Background technology
The increasing method for nitrogen on conventional surface has gas nitriding and glow discharge nitriding.
Gas nitriding can adopt general nitriding process (i.e. single stage nitriding) or multistage (two-stage nitration, three sections) nitriding process.The former is that nitriding temperature and ammonia decomposition remain unchanged in whole nitriding process.Temperature is typically between 480~520 DEG C, and ammonia decomposition is 15~30%, nearly 80 hours of temperature retention time.This technique is applicable to the part that infiltration layer is shallow, distortion requires sternly, hardness requirement is high, but processes overlong time.Multiple stage nitriding be in whole nitriding process, be respectively adopted different temperatures by different phase, different ammonia dissociation rate, different time carry out nitriding and diffusion.Whole nitriding time can shorten to nearly 50 hours, can obtain deeper infiltration layer, but so nitriding temperature is higher, distorts bigger.

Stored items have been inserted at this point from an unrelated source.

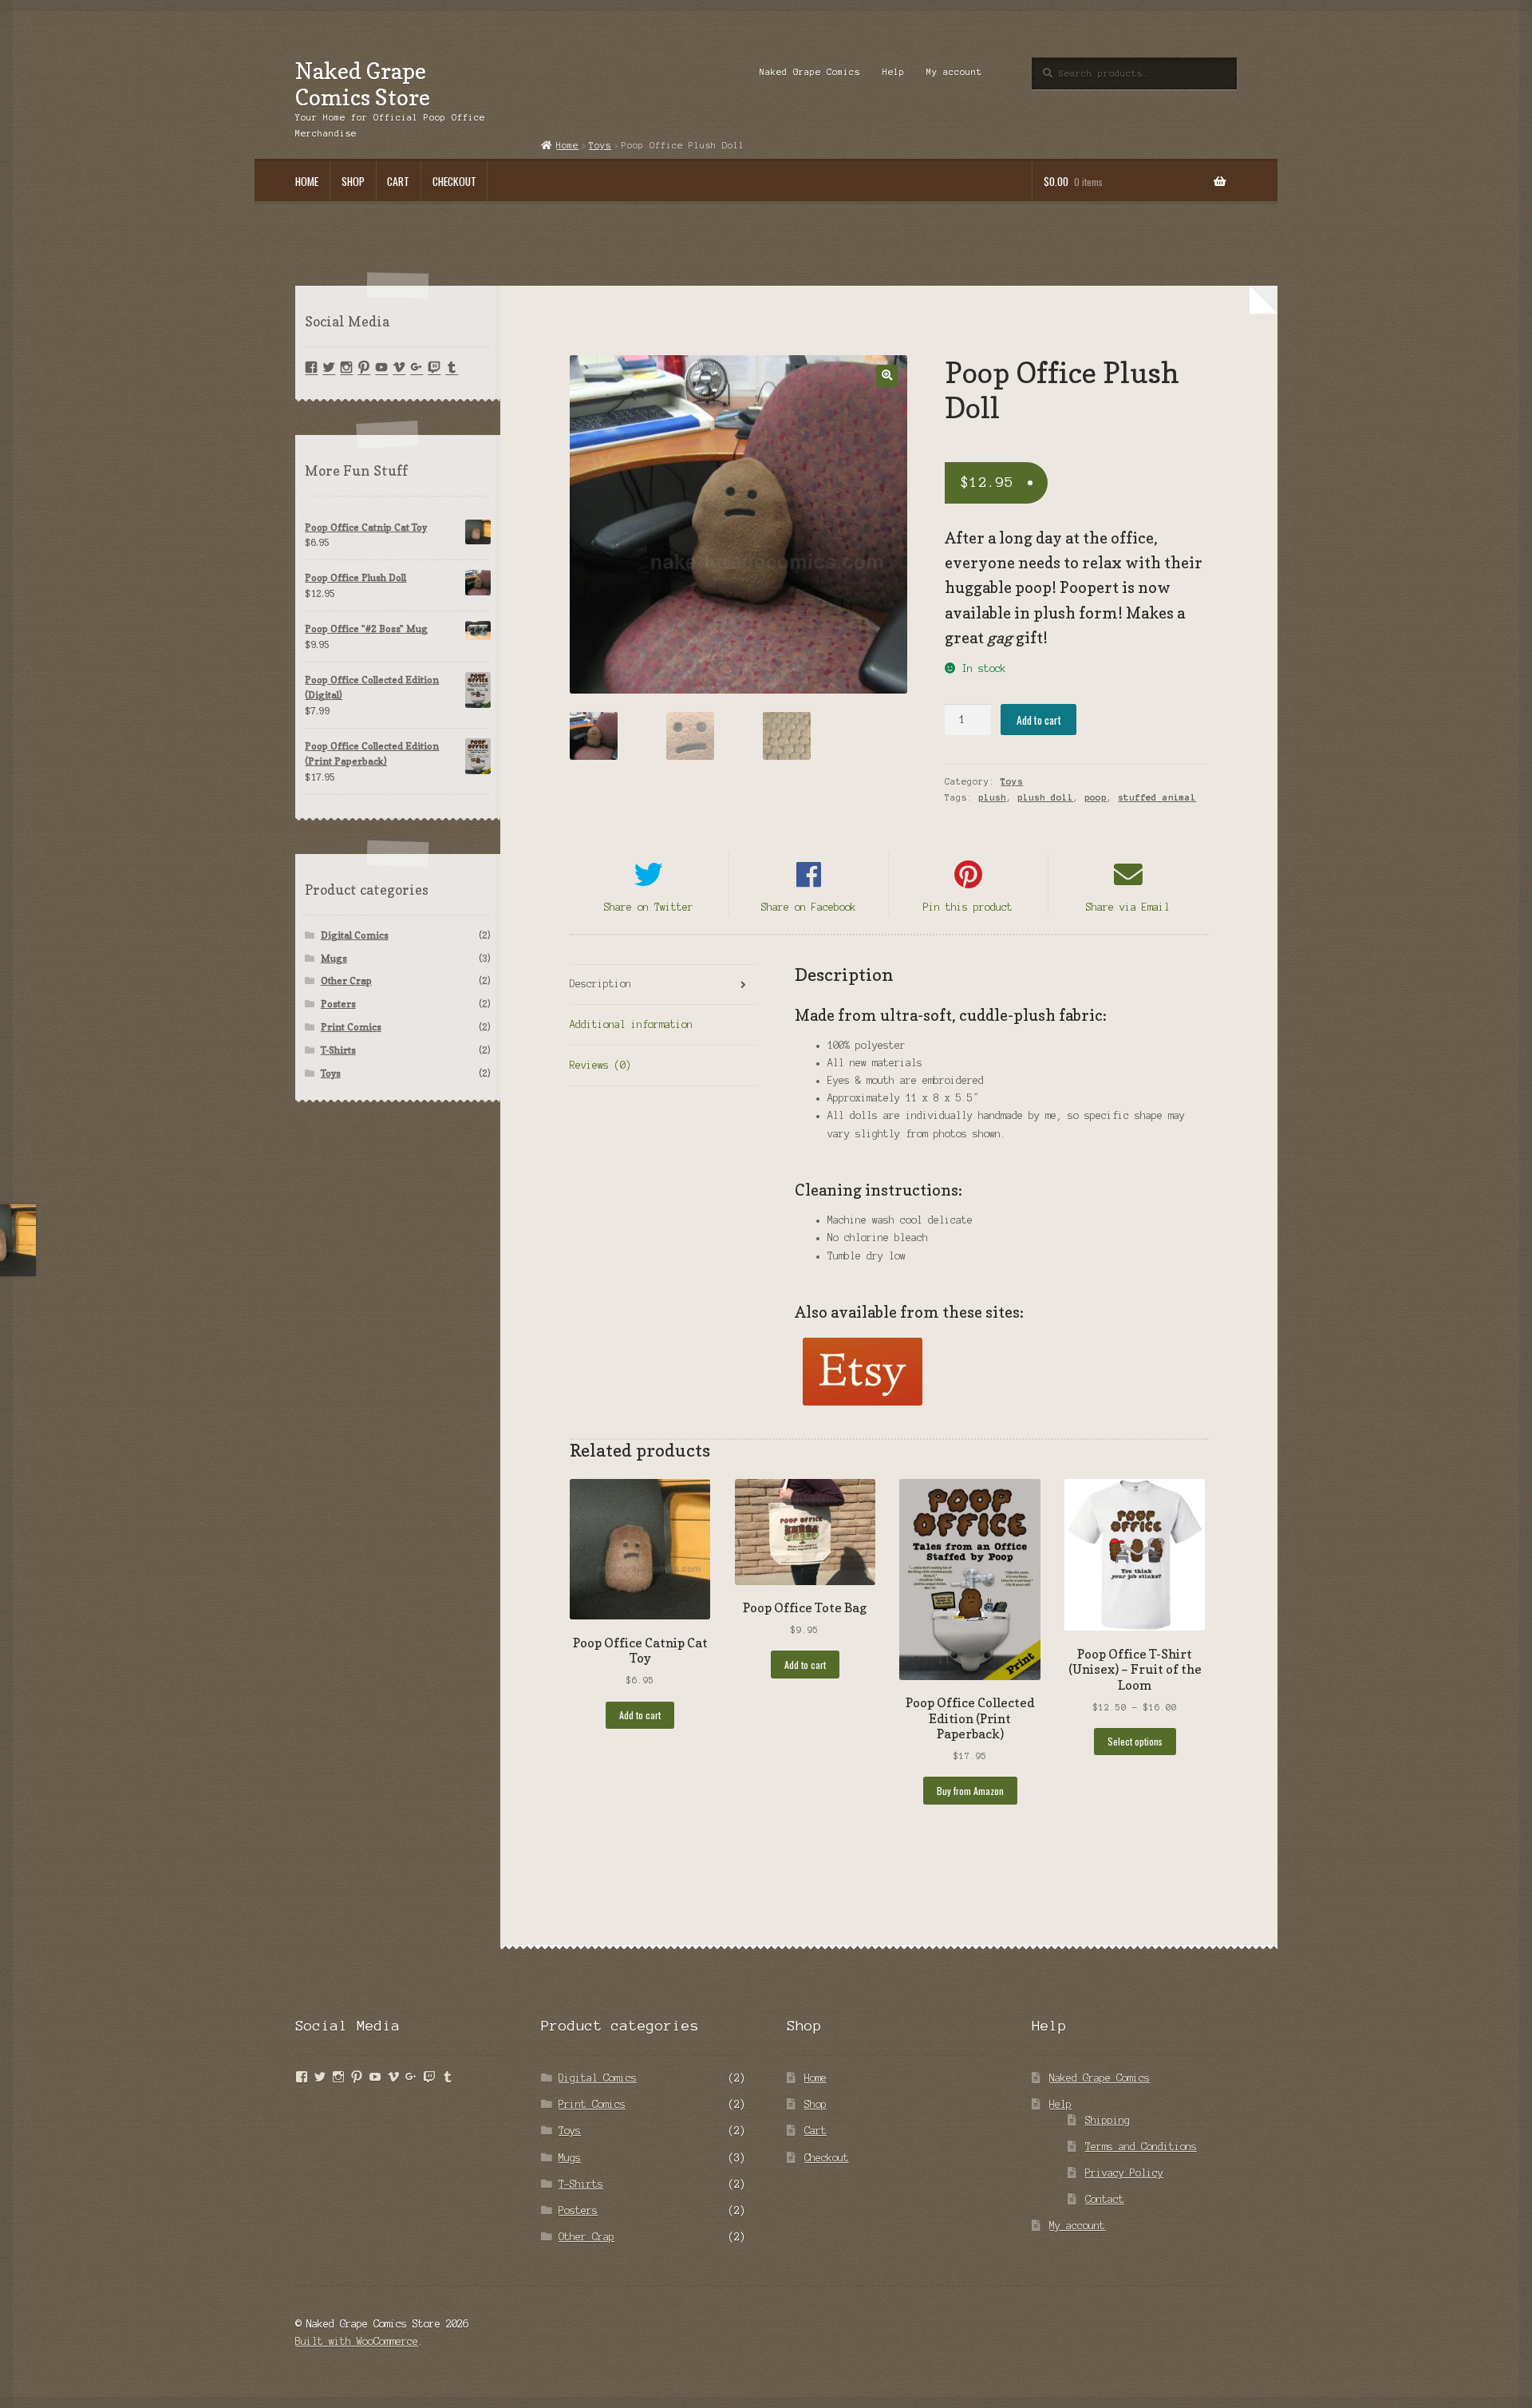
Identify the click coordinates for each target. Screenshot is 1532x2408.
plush (992, 797)
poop (1095, 797)
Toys (1012, 781)
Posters (338, 1004)
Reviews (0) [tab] (600, 1065)
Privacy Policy (1124, 2173)
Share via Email (1128, 907)
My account (954, 72)
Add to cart (1039, 720)
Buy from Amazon (970, 1790)
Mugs (334, 958)
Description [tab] (600, 984)
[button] (887, 375)
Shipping (1107, 2120)
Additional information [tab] (631, 1024)
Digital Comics (355, 935)
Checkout (454, 181)
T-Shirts (338, 1050)
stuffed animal (1157, 797)
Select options (1135, 1741)
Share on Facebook (808, 907)
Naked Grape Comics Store (362, 83)
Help (893, 72)
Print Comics (351, 1027)
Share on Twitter (648, 907)
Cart (398, 181)
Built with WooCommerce (356, 2341)
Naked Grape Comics (810, 72)
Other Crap (346, 981)
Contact (1104, 2199)
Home (306, 181)
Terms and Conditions (1141, 2146)
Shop (353, 181)
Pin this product (968, 907)
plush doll (1045, 797)
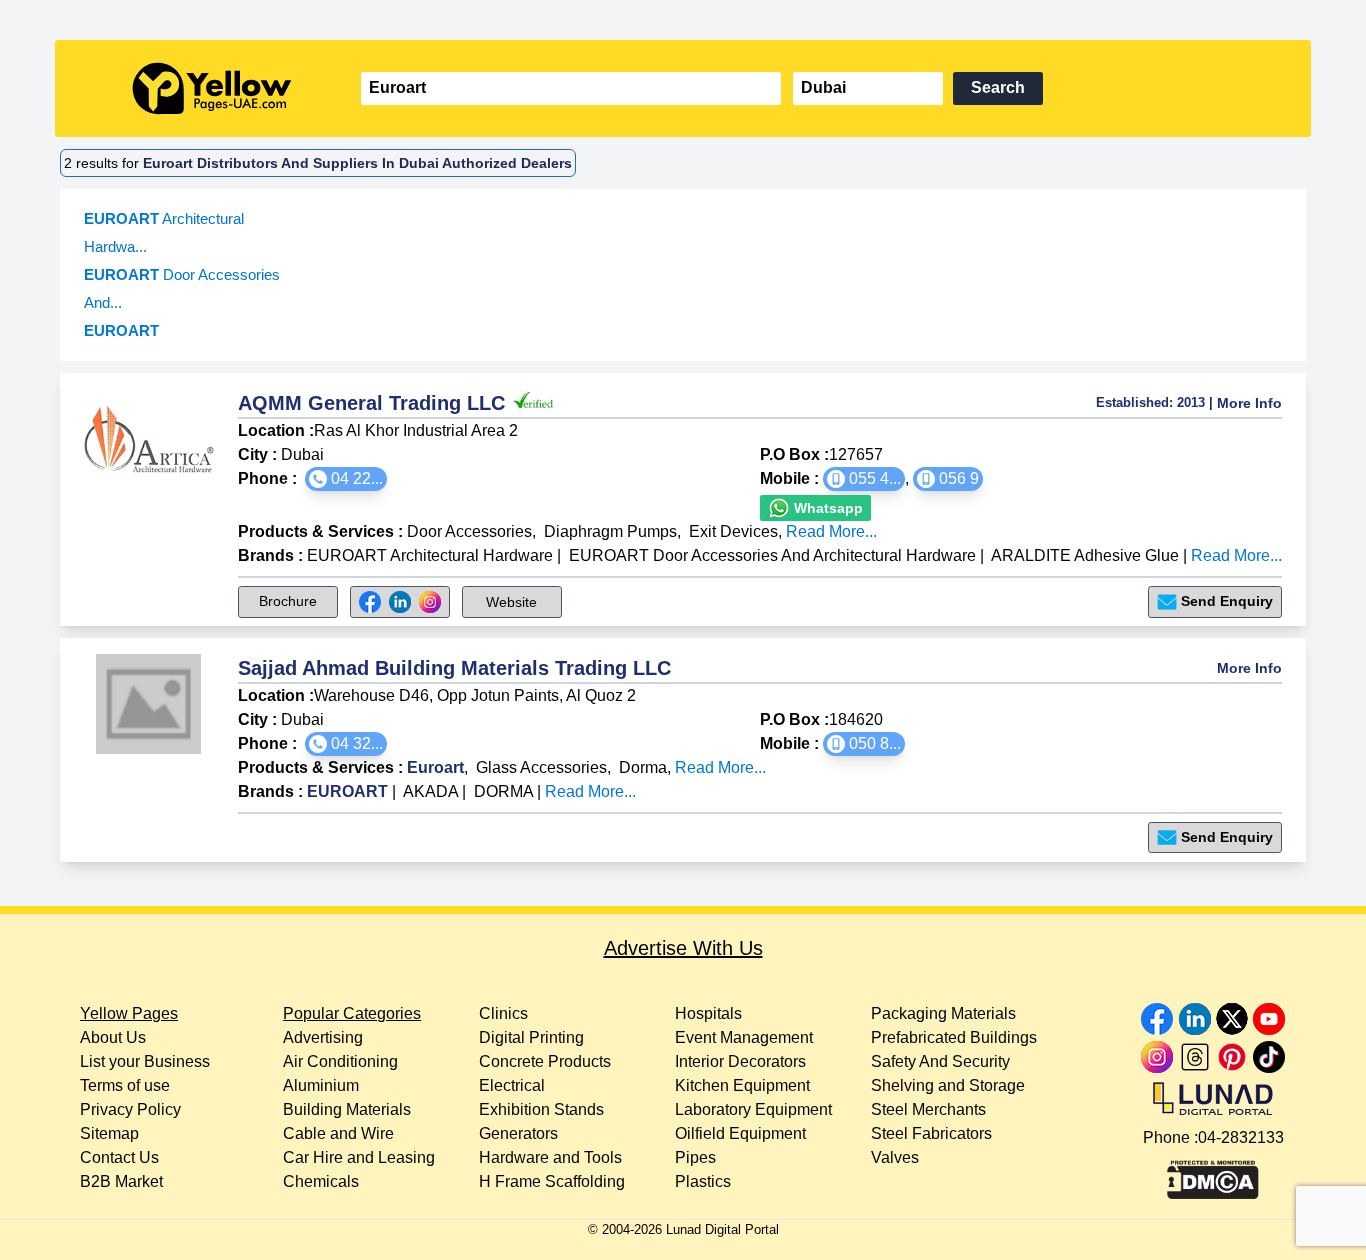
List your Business (145, 1061)
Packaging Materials (943, 1013)
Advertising (323, 1037)
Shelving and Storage (948, 1085)
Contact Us (119, 1157)
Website (511, 602)
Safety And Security (940, 1061)
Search (998, 87)
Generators (518, 1133)
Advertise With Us (683, 948)
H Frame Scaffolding (552, 1181)
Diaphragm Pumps (610, 531)
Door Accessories (469, 531)
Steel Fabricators (931, 1133)
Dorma (643, 767)
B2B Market (121, 1181)
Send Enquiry (1227, 601)
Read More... (831, 531)
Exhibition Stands (541, 1109)
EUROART (349, 791)
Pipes (695, 1157)
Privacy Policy (130, 1109)
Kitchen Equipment (742, 1085)
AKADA (432, 791)
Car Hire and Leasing (359, 1157)
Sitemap (109, 1133)
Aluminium (321, 1085)
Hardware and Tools (550, 1157)
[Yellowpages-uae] (212, 88)
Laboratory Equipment (753, 1109)
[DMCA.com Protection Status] (1213, 1175)
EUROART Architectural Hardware (430, 555)
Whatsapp (826, 508)
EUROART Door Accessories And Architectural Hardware (772, 555)
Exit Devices (733, 531)
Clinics (503, 1013)
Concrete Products (545, 1061)
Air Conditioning (340, 1061)
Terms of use (125, 1085)
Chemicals (321, 1181)
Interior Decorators (740, 1061)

Glow discharge nitriding utilizes glow discharge principle to carry out.Compared with general gas nitriding, glow discharge nitriding is characterized in: 1. can suitably shorten the nitriding cycle;2. nitriding layer fragility is little;3. the consumption of the energy and ammonia can be saved;4. the part maskable not needing nitriding is got up, it is achieved selective nitriding;5. ion bom bardment has purification surface action, can remove surface of the work passivating film, can make rustless steel, the direct nitriding of heat resisting steel workpiece;6. alloying layer thickness and tissue can control.But its equipment controls complexity, and the uniformity of furnace temperature is bad.
In summary, conventional both nitriding methods, need conditioning treatment modified before nitriding and conditioning treatment destressing processes, and the surface roughness Ra of nitriding part should be less than 1.6um etc. restriction simultaneously.The cycle length of Nitrizing Treatment technique, nitriding layer are thin, temperature control requirement is tight, the surface preparation of part requiring, strict, equipment controls complexity.Two kinds of gas nitriding process are required for carrying out in airtight environment, and length consuming time, and nitriding layer is thin, nitrogen increased amount is low, nitrogen pick-up composition of layer is non-adjustable.
For other process for treating surface, as conventional thermal spraying, surfacing and built-up welding can also be used for the nitrogen pick-up process of material surface.Thermal spraying on surface nitrogen pick-up is owned by France in nitride ceramics spraying technology, is not metallurgical binding, and hot spray process is higher to the pre-processing requirements of substrate surface simultaneously, it is necessary to carries out roughening treatment, and requires higher to the particle diameter of spray coating powder.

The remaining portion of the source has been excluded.